One of the most challenging things about directing this is that everyone's point—Don and Suzy and Jackson—they're all valid. The other challenging thing is the frankness of the conversation Tracey has in the piece. It makes us really think about your relationship to race, and the assumptions we make, to admit to the often unspoken kind of racial, gender, and class tensions that we have.
The characters in Buzzer talk a lot about fear. How does fear help define them?
Well, Suzy has a very direct fear of her feelings; she's really angry at the guys hanging out on the corner harassing her, but she's afraid that those feelings make her racist. Don's afraid of using again. He's pretty sure that if he goes back and gets high, he'll die. And Jackson, he's afraid of failure. He's determined, no matter what, to figure things out and work them out.
Buzzer also really digs into addiction. What is the importance of adding that element to the story?
Don's the drug addict, but to me, it feels like all three of these characters are struggling with figuring out what's good for them. We had a woman at a talk-back the other night who had a great observation, something I hadn't thought of. She saw Jackson as an addict. He's not into drugs, but he's addicted to the neighborhood where he grew up. He can't stay away. He could live anywhere, but he chooses to live there. He wants to be a gentrifier, to get in on the ground floor of the neighborhood's transition. It's like Jackson has to win, win over the guys on the corner who are harassing Suzy, win over the crime he grew up with. That says a lot in terms of masculinity and cultural power, a lot about what how Jackson feels he absolutely must triumph in this environment that, growing up, he fought so hard to escape.
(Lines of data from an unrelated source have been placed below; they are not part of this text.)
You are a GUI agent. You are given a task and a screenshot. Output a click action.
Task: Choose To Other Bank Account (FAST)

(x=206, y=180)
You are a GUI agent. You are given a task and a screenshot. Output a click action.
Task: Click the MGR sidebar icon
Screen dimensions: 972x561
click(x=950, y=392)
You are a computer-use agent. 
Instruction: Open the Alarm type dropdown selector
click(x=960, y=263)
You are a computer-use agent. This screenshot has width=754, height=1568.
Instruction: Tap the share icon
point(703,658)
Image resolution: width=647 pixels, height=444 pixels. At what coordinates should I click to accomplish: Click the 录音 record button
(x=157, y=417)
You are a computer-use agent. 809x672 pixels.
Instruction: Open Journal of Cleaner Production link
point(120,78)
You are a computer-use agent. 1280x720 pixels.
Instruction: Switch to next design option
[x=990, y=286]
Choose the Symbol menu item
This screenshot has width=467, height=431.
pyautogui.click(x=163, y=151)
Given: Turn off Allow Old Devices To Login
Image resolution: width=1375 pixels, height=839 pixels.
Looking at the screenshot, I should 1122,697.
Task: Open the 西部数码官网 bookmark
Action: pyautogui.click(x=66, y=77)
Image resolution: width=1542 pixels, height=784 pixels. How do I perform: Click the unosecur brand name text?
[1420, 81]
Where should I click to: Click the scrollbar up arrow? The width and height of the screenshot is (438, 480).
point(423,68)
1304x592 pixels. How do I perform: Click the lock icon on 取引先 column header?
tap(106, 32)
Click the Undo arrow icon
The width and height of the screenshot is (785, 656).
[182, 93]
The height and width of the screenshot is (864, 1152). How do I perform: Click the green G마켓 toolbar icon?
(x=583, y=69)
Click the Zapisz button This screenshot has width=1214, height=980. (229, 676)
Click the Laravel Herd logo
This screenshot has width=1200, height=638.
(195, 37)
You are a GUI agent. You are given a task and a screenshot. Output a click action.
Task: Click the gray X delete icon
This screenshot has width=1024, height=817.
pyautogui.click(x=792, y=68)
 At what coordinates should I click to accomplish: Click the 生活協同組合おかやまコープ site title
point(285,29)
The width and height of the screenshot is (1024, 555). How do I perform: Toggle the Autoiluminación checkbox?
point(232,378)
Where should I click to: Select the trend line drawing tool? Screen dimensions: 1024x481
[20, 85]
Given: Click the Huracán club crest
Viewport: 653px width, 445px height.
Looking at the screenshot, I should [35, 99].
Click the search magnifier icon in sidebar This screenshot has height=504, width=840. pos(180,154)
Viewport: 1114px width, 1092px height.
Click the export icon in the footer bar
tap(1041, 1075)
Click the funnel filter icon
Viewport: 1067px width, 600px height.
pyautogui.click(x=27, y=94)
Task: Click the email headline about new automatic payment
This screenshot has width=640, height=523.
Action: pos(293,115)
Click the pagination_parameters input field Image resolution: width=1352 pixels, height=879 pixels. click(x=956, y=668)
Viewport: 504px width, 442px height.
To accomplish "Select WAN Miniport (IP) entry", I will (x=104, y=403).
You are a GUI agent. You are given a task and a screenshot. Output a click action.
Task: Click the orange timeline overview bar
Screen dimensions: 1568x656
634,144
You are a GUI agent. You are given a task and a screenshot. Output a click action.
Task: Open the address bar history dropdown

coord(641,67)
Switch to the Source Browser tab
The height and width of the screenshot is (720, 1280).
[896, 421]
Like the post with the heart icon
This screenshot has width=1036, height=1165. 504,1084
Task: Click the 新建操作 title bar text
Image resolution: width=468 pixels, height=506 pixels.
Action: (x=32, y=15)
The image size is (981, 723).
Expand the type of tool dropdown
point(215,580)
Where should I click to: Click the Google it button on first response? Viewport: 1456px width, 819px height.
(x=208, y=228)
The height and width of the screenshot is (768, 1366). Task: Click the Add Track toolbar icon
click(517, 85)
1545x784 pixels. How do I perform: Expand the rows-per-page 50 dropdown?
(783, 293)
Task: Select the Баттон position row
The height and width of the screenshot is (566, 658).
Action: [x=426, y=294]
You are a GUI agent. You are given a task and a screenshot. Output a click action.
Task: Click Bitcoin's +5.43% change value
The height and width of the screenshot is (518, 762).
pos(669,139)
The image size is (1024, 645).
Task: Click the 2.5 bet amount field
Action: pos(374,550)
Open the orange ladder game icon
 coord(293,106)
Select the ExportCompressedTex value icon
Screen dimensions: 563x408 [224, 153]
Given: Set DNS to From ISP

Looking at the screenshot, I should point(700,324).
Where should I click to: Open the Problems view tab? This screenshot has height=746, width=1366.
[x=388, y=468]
Nothing is completely resolved in Buzzer.
Part of what Buzzer asks is, how can we have these conversations about race and privilege without giving offense? And part of the answer is, maybe we can't. I think Buzzer is saying we have to let the offense happen, and not just shut down the conversation because we're afraid of it. Being willing to have these difficult conversations? That's the important, the necessary thing.
What's next for you?
I'm at Lookingglass, directing Sara Gmitter's In the Garden, the story of Charles Darwin and his wife, Emma Wedgwood.
Buzzer plays at the Goodman Theatre through March 9.